Analytical Concepts for Business: Skewness, Mean and a bit more
Why and when mean and median should be used?
Perhaps the most used formulae to analyse a chunk of number data could be none other than the average. Like there’s the average sales per day, average expenses so on and so forth. This tiny little math logic gives quiet good intuition into the financial data at hand by basically trying to answer the question, “What value to expect?”. To answer this very same question, statistics as a subject gives you two fundamental measures being the mean and the median. In this, we try to answer firstly the difference between mean and median, and why one should be chosen over the other for a situation at hand.
Please note that, the intention in not an in-depth statistic understanding but a head start for a quick deployment of the concepts for more efficient analytics.
Mean = Sum of Observations / Number of Observations
Median = The middle reading if the data is arranged in the ascending order. If there are 2 readings at the middle point, the simple average of that.
Understanding the histogram and skewness
Fundamental to understanding this concept is to visualise data using a histogram. In short, a histogram is a graphical representation of the quantity distribution of a numeric variable. Now, we try understanding this very concept of histogram using randomly generated sales data.
This data has the sales figure per day for a 365 days period given, starting April 04, 2016. Here in this data the minimum sales figure comes to INR 1,38,947 and maximum sales amount comes to INR 13,90,490. If these sales figures were to be arranged in the ascending order and then allocated to bins of INR 20,000 (the bin range being 2,00,000 to 2,20,000 and so on up till 14,20,000) then we get the distribution of sales data. Plotting of this very same table with the bins in the x axis and the distribution in the y axis is what makes a histogram (one given below).
From the above chart, we can find that the values pile up the most, around the region 2,00,000 to 2,60,000, then slowly falls down till 7,60,000 region and then has 3 relatively small pileups at 12,40,000 to 14, 00,000 ranges. This chart as one moves more to the right, the tail gets narrower and narrower and so is said to be right skewed. Similarly, had the chart been like the one below, it would have been left skewed.
Most data sets demonstrate skew and so is quiet important to appreciate this phenomena. Data might not demonstrate skew at all, like the one given below.
The concept of skew, is fundamental in understanding how to answer the question, “What value to expect?”.
Understanding the use of Median for analyzing data that demonstrates skewness
The data shown in the above histogram (the same histogram shown before) gives a mean of INR 3,48,612 and a median of INR 2,99,332. This mean is calculated by taking a simple average of the values given for a 365 day period and median by first arranging the data in ascending order and then choosing the 50th value. To the question, “What to expect?” INR 2,99,332 seems to be a better guess compared to 3,48,612 as one does not see much of distribution in that region.

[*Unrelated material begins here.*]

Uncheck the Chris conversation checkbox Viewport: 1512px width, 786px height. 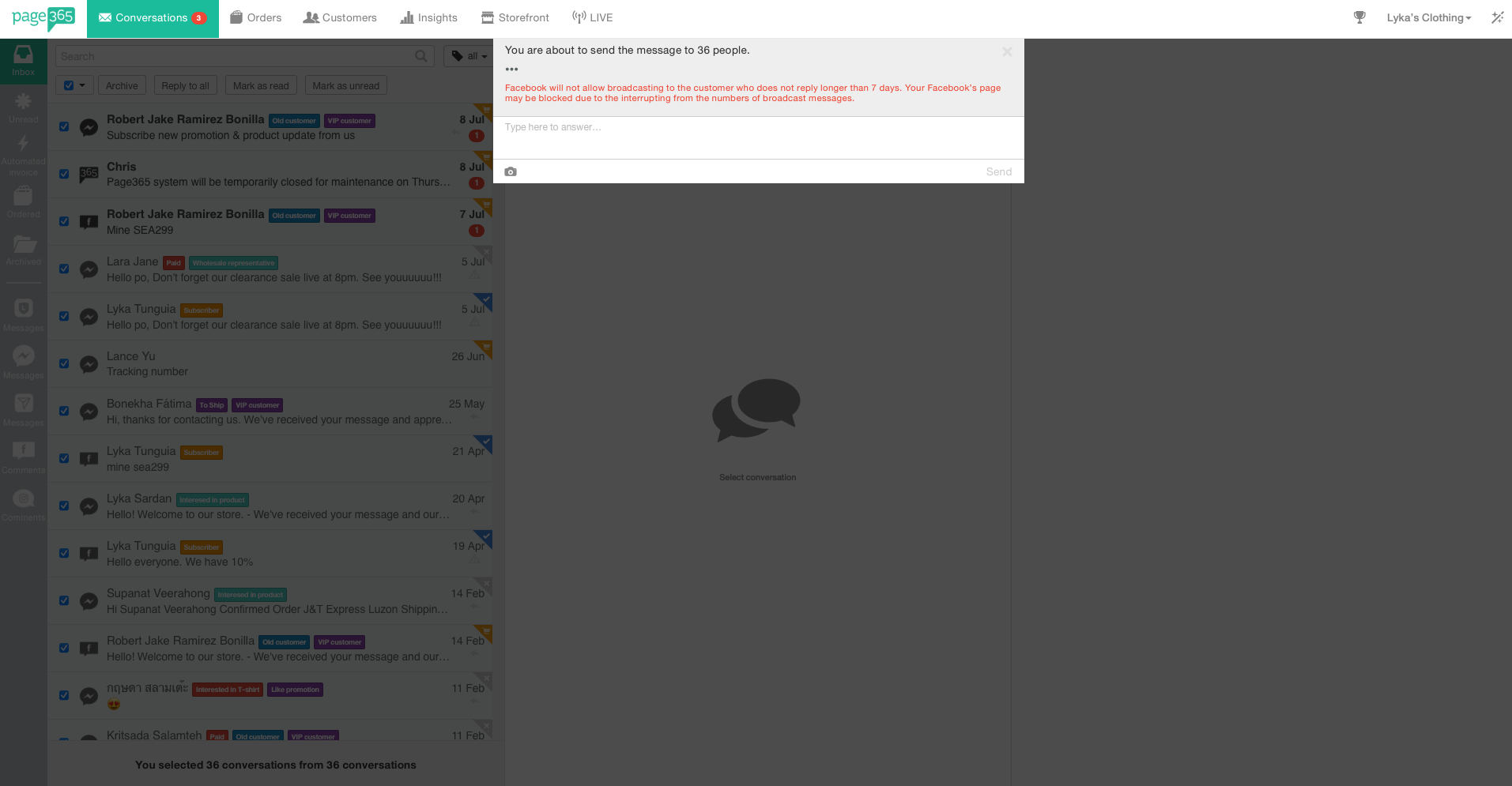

In the above right skewed histogram with mean and median marked , because of the existence of strong outliers more towards the 14,20,000 side, we see that the simple average denoted by the red line being pulled more towards the skeweness. If business decisions are taken, using this mean, the overall expectation of sales per day will be relatively overstated. For instance if mean is used to fix the future expected daily sales, the fixed amount might be a high flung target for the sales team to achieve. In these situations, its most advised to rely on the median instead on the mean. The outliers being the readings at the extreme right ends should not be overlooked as these may represent festival and seasonal sales.
Similar to a right skewed distribution, a left skewed distribution as shown above demonstrates a mean that falls short of the median, thus leading to understating the expectations.

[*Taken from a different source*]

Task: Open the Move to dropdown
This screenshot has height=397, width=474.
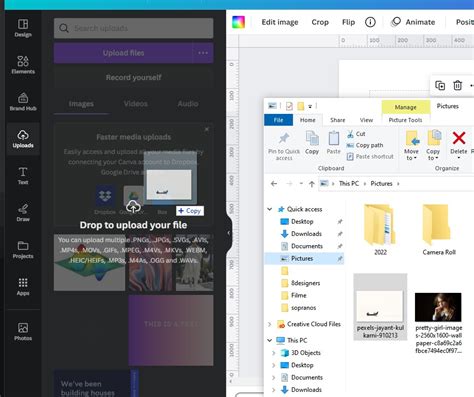Action: [411, 145]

The mean and median were also marked for the data with no skewness and the result was with a mean and median not so far apart.
Though median is a very reliable estimate when dealing with single skewness, it may not be so when the data demonstrates extreme volatility. For volatile data sets, it’s best advised to either stick with the mean or split the data using an acceptable logic (Festive period) and then analyse the blocks separately.
The above discussion of mean and median though cannot be taken as the final word for data analytics to answer the question of “what to expect?”. It sure is a robust method to analyse data sets, though choosing the best method should depend upon the decision making at hand and the nature of data set.